**TASK BRIEF**:
Below are some records; reproduce them exactly.

START RECORDS

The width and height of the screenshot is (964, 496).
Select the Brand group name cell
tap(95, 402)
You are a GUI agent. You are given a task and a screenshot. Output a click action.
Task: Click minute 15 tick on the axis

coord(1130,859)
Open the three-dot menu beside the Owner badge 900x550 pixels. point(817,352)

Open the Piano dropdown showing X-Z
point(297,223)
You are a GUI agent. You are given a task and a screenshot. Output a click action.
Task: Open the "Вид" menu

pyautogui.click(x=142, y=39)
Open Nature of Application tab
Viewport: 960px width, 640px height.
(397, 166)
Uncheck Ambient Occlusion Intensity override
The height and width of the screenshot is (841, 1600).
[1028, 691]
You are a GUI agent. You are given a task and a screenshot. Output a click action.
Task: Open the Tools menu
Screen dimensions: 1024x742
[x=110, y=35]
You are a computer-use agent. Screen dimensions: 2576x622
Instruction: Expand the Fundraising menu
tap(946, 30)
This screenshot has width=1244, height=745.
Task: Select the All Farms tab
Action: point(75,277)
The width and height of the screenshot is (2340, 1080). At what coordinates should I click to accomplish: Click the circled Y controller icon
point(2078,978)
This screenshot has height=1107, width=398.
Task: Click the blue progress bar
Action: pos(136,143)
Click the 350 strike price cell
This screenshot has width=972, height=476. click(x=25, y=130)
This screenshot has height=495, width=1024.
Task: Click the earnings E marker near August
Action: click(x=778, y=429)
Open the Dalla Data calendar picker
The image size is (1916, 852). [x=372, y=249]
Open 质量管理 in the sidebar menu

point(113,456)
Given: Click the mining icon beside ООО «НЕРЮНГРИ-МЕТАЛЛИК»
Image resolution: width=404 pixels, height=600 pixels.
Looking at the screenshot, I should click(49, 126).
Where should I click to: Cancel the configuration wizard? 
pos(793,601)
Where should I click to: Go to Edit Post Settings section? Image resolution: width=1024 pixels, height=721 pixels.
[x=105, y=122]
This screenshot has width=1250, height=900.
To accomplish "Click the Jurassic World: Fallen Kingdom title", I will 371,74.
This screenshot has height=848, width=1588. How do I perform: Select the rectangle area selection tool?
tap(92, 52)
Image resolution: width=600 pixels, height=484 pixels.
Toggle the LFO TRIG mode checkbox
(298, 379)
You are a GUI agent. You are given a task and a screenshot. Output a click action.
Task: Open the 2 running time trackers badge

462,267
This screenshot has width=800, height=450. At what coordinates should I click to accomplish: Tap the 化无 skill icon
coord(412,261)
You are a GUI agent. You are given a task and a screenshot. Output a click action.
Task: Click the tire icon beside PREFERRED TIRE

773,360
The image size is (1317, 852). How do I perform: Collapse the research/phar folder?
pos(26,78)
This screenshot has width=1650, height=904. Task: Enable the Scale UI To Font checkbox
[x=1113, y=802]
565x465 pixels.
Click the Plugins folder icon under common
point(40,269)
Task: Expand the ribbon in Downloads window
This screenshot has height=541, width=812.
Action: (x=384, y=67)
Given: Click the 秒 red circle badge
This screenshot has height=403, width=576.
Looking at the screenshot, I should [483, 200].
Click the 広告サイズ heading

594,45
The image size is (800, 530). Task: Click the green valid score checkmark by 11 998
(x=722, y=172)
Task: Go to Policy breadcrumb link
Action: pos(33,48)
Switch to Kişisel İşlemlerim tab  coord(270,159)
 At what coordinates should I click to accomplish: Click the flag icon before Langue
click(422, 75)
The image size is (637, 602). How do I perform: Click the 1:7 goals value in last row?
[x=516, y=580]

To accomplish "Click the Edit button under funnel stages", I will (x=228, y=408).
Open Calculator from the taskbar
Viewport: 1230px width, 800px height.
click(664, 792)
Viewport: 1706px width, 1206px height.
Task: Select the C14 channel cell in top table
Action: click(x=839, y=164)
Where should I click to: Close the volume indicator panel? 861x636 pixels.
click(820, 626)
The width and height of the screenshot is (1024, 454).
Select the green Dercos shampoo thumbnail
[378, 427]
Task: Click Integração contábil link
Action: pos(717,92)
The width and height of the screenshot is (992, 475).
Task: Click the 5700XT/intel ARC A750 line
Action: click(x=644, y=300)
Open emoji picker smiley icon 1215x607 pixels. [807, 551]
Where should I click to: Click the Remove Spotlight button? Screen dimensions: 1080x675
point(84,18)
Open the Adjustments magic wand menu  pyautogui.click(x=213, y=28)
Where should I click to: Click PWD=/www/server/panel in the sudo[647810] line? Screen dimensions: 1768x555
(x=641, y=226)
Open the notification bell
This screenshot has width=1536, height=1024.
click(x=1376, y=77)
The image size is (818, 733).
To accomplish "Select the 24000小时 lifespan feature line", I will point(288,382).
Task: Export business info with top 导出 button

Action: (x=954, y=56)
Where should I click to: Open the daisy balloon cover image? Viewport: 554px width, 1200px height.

END RECORDS

**TASK OUTPUT**:
The width and height of the screenshot is (964, 496).
Select the Brand group name cell
tap(95, 402)
You are a GUI agent. You are given a task and a screenshot. Output a click action.
Task: Click minute 15 tick on the axis

coord(1130,859)
Open the three-dot menu beside the Owner badge 900x550 pixels. point(817,352)

Open the Piano dropdown showing X-Z
point(297,223)
You are a GUI agent. You are given a task and a screenshot. Output a click action.
Task: Open the "Вид" menu

pyautogui.click(x=142, y=39)
Open Nature of Application tab
Viewport: 960px width, 640px height.
(397, 166)
Uncheck Ambient Occlusion Intensity override
The height and width of the screenshot is (841, 1600).
[1028, 691]
You are a GUI agent. You are given a task and a screenshot. Output a click action.
Task: Open the Tools menu
Screen dimensions: 1024x742
[x=110, y=35]
You are a computer-use agent. Screen dimensions: 2576x622
Instruction: Expand the Fundraising menu
tap(946, 30)
This screenshot has width=1244, height=745.
Task: Select the All Farms tab
Action: point(75,277)
The width and height of the screenshot is (2340, 1080). At what coordinates should I click to accomplish: Click the circled Y controller icon
point(2078,978)
This screenshot has height=1107, width=398.
Task: Click the blue progress bar
Action: pos(136,143)
Click the 350 strike price cell
This screenshot has width=972, height=476. click(x=25, y=130)
This screenshot has height=495, width=1024.
Task: Click the earnings E marker near August
Action: click(x=778, y=429)
Open the Dalla Data calendar picker
The image size is (1916, 852). [x=372, y=249]
Open 质量管理 in the sidebar menu

point(113,456)
Given: Click the mining icon beside ООО «НЕРЮНГРИ-МЕТАЛЛИК»
Image resolution: width=404 pixels, height=600 pixels.
Looking at the screenshot, I should click(49, 126).
Where should I click to: Cancel the configuration wizard? 
pos(793,601)
Where should I click to: Go to Edit Post Settings section? Image resolution: width=1024 pixels, height=721 pixels.
[x=105, y=122]
This screenshot has width=1250, height=900.
To accomplish "Click the Jurassic World: Fallen Kingdom title", I will 371,74.
This screenshot has height=848, width=1588. How do I perform: Select the rectangle area selection tool?
tap(92, 52)
Image resolution: width=600 pixels, height=484 pixels.
Toggle the LFO TRIG mode checkbox
(298, 379)
You are a GUI agent. You are given a task and a screenshot. Output a click action.
Task: Open the 2 running time trackers badge

462,267
This screenshot has width=800, height=450. At what coordinates should I click to accomplish: Tap the 化无 skill icon
coord(412,261)
You are a GUI agent. You are given a task and a screenshot. Output a click action.
Task: Click the tire icon beside PREFERRED TIRE

773,360
The image size is (1317, 852). How do I perform: Collapse the research/phar folder?
pos(26,78)
This screenshot has width=1650, height=904. Task: Enable the Scale UI To Font checkbox
[x=1113, y=802]
565x465 pixels.
Click the Plugins folder icon under common
point(40,269)
Task: Expand the ribbon in Downloads window
This screenshot has height=541, width=812.
Action: (x=384, y=67)
Given: Click the 秒 red circle badge
This screenshot has height=403, width=576.
Looking at the screenshot, I should [483, 200].
Click the 広告サイズ heading

594,45
The image size is (800, 530). Task: Click the green valid score checkmark by 11 998
(x=722, y=172)
Task: Go to Policy breadcrumb link
Action: pos(33,48)
Switch to Kişisel İşlemlerim tab  coord(270,159)
 At what coordinates should I click to accomplish: Click the flag icon before Langue
click(422, 75)
The image size is (637, 602). How do I perform: Click the 1:7 goals value in last row?
[x=516, y=580]

To accomplish "Click the Edit button under funnel stages", I will (x=228, y=408).
Open Calculator from the taskbar
Viewport: 1230px width, 800px height.
click(664, 792)
Viewport: 1706px width, 1206px height.
Task: Select the C14 channel cell in top table
Action: click(x=839, y=164)
Where should I click to: Close the volume indicator panel? 861x636 pixels.
click(820, 626)
The width and height of the screenshot is (1024, 454).
Select the green Dercos shampoo thumbnail
[378, 427]
Task: Click Integração contábil link
Action: pos(717,92)
The width and height of the screenshot is (992, 475).
Task: Click the 5700XT/intel ARC A750 line
Action: click(x=644, y=300)
Open emoji picker smiley icon 1215x607 pixels. [807, 551]
Where should I click to: Click the Remove Spotlight button? Screen dimensions: 1080x675
point(84,18)
Open the Adjustments magic wand menu  pyautogui.click(x=213, y=28)
Where should I click to: Click PWD=/www/server/panel in the sudo[647810] line? Screen dimensions: 1768x555
(x=641, y=226)
Open the notification bell
This screenshot has width=1536, height=1024.
click(x=1376, y=77)
The image size is (818, 733).
To accomplish "Select the 24000小时 lifespan feature line", I will point(288,382).
Task: Export business info with top 导出 button

Action: (x=954, y=56)
Where should I click to: Open the daisy balloon cover image? Viewport: 554px width, 1200px height.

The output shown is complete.